» **Given text**:
------------
I don't have a dog in this fight of Mallincam vs. Lodestar or other cameras, etc. and don't mean to stir up any trouble since I'm VERY VERY NEW (a few weeks) to astronomy (since I was a kid) and I've not even started VA yet.  But I was considering buying a number of cameras and have settled down to Mallincam SR-DSc for many reasons after a lot of research and thought, but mainly because of people like Rock, Chris A, and Andy being accessible and helpful on various forums. I'd like to think I've been pretty clear with what I'm writing but I also realise that I constantly am reading the posts on the Yahoo! group and researching and so I might be assuming everyone is familiar with the full context when it may not be the case. So whenever there is a miscommunication from any side, I am happy to have it clarified. Everyone makes mistakes :) and as long as there's malice or ill intent I am all for having a constructive discussion.
------------
» **Given entries**:
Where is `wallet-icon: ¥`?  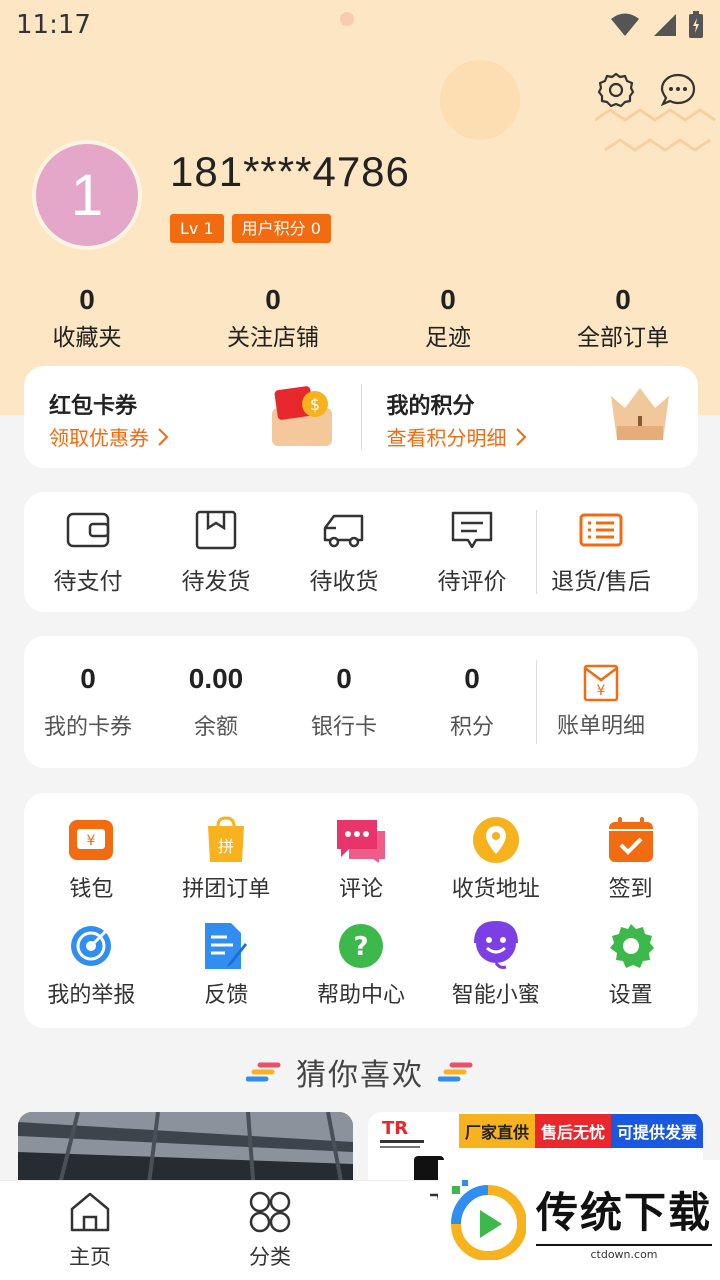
------------
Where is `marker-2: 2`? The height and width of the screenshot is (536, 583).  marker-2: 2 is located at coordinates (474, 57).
------------
» **Work required**:
Please state which camera the writer of the astronomy camera post says they settled on.

» **Answer to the problem**:
The Mallincam SR-DSc.